= California Density Bonus Law =

The California Density Bonus Law (DBL, California Government Code 65915') is a 1979 California statute which grants developers of housing a density bonus, or the ability to exceed city-mandated density limits for their projects, if certain affordable housing prerequisites are met. The law has been repeatedly amended since its enactment, largely in order to ameliorate the state's housing shortage.
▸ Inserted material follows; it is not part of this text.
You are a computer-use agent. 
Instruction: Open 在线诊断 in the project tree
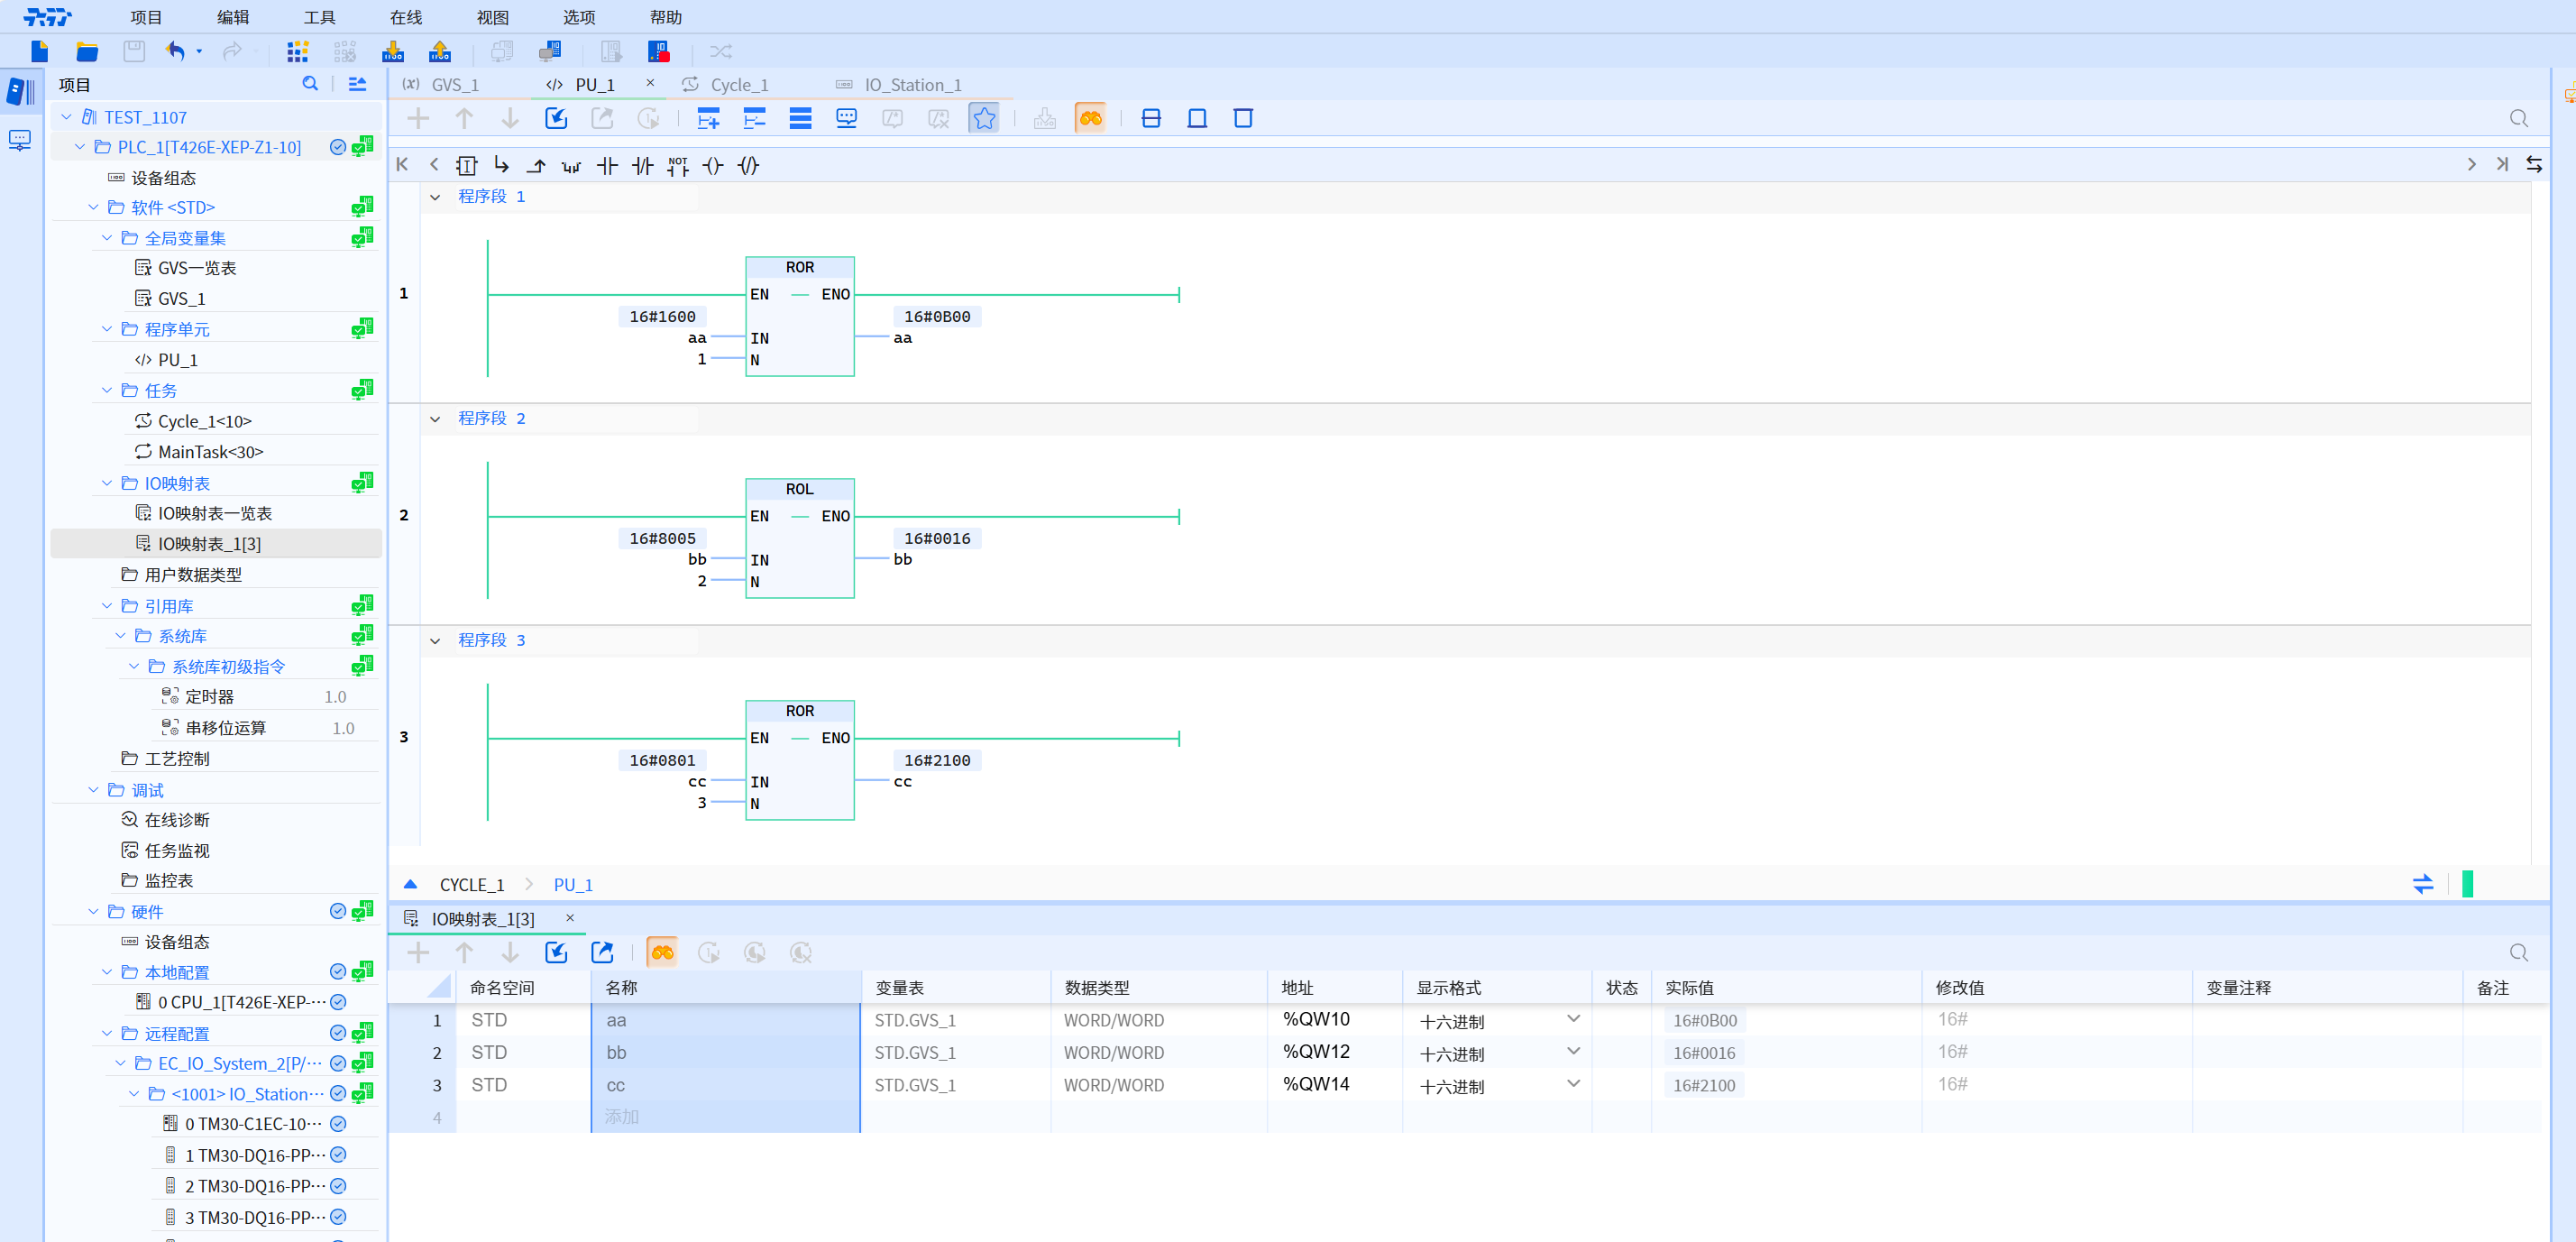[x=176, y=819]
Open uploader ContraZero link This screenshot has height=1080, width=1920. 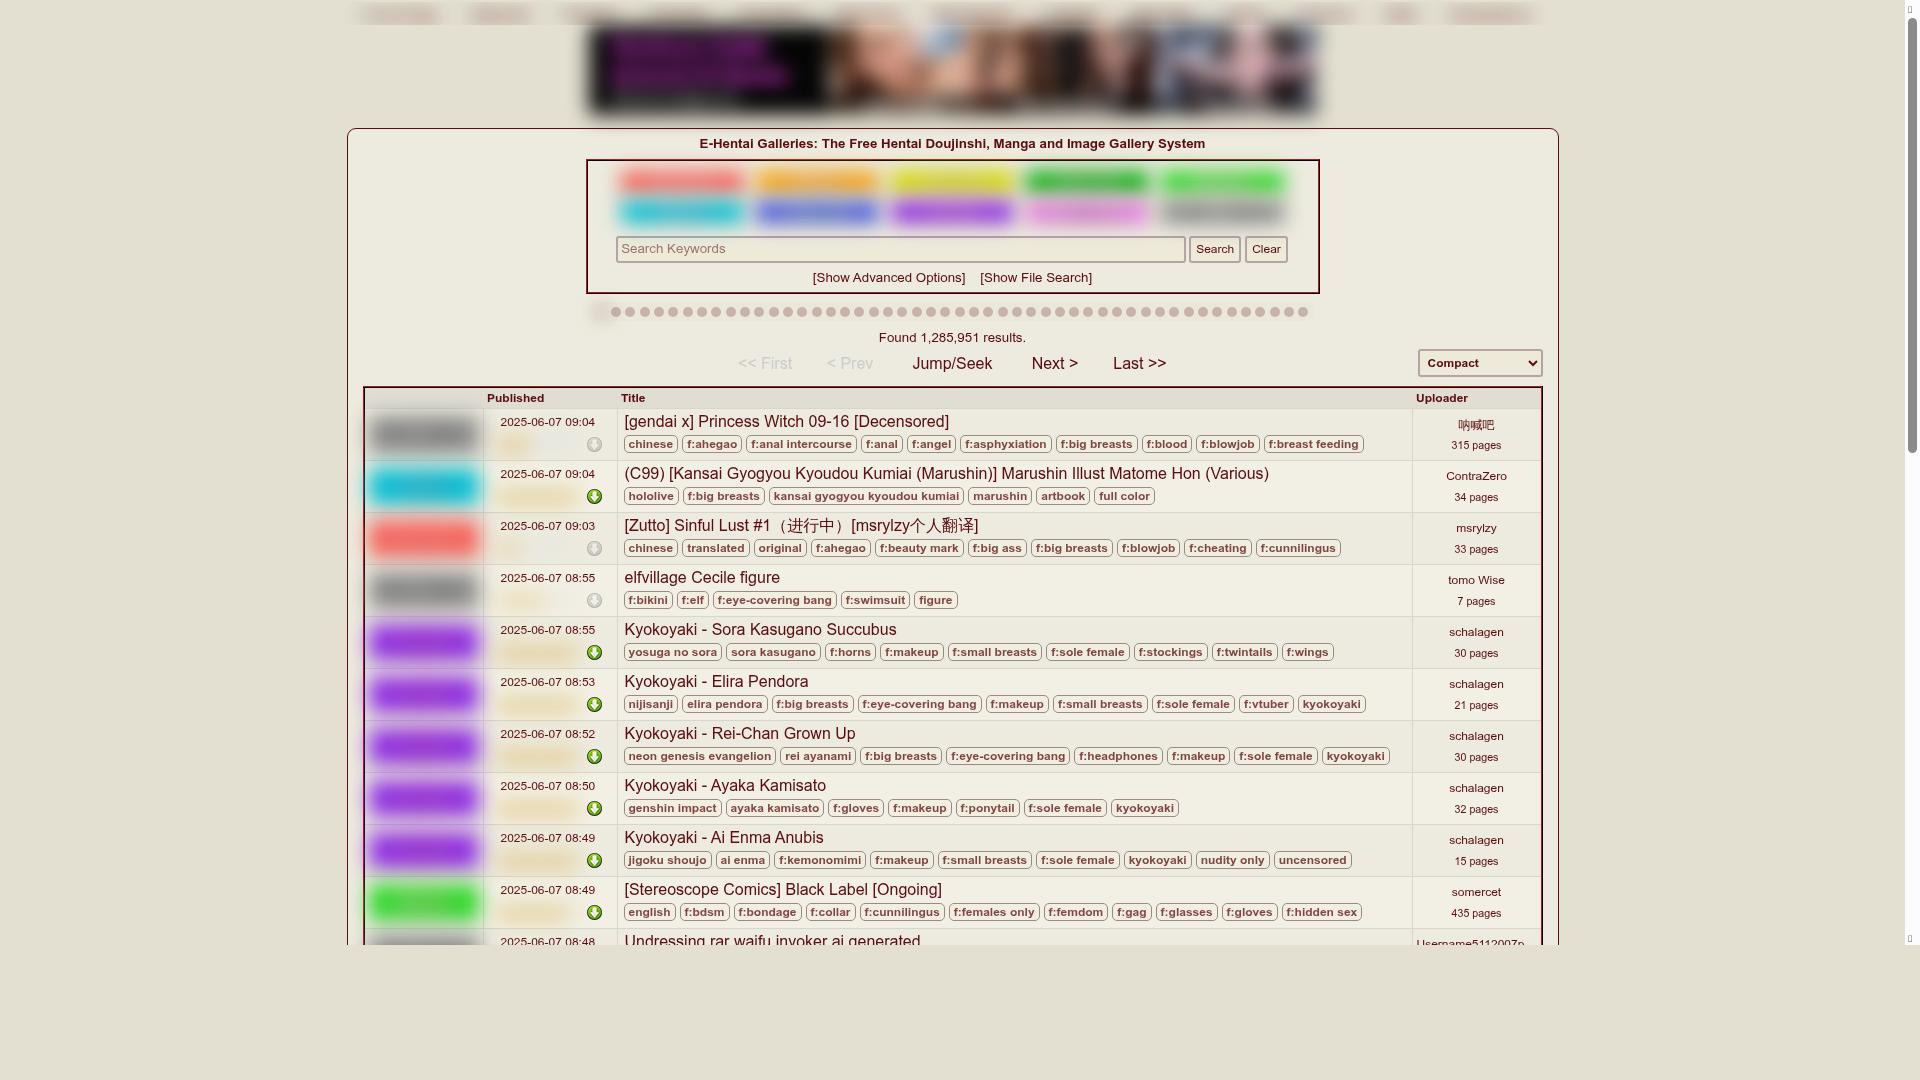[x=1475, y=477]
The original bill, AB 1151, was co-drafted by Mike Roos and Tom Bates in the California State Assembly (and co-sponsored by Senators Wilson, Marks and Carpenter), and was signed into law by then-Governor Jerry Brown on October 1, 1979.

== Amendments ==

- AB 1866 (2002), permits for second units a ministerial act and forces local governments to grant nearly any request for a density bonus.
- SB 1818 (2004) increased the maximum density bonus for certain affordable housing projects from 25% to 35%, and required cities to provide affordable housing builders with three incentives of the developer's choice.
- AB 2222 (2014)
- In 2016:
  - AB 2501
  - AB 2442
  - AB 2556
  - AB 1934
- AB 1763 (2019) amends the DBL to allow 100% affordable housing projects.
- AB 2345 (2020) increases the maximum density bonus from 35% to 50%, provided that at least one of three thresholds are met (15% of all units reserved for “very low income” housing, 24% of all units are reserved for “low income”, 44% of all units are reserved for “moderate income”).
- SB 290 (2021) expands the DBL to include affordable housing for low income college students.
- AB 1551 (2022), reinstated the ability to seek DBL benefits for commercial projects.
- AB 2334 (2022) Allows a housing development project in 17 counties to receive added height and unlimited density if the project is located in an urbanized very low vehicle travel area, at least 80 percent of the units are restricted to lower income households, and no more than 20 percent are for moderate income households.
- AB 1287 (2023) provide an additional density bonus and an additional incentive for projects that provide very low or moderate-income units
- AB 2694 (2024) expands the definition of a density bonus-eligible development to include a residential care facility for the elderly.
- AB 2430 (2024) prohibits local governments from charging monitoring fees for certain affordable housing developments, including those developments using the Density Bonus Law as well as those subject to a regulatory monitoring agreement with the state.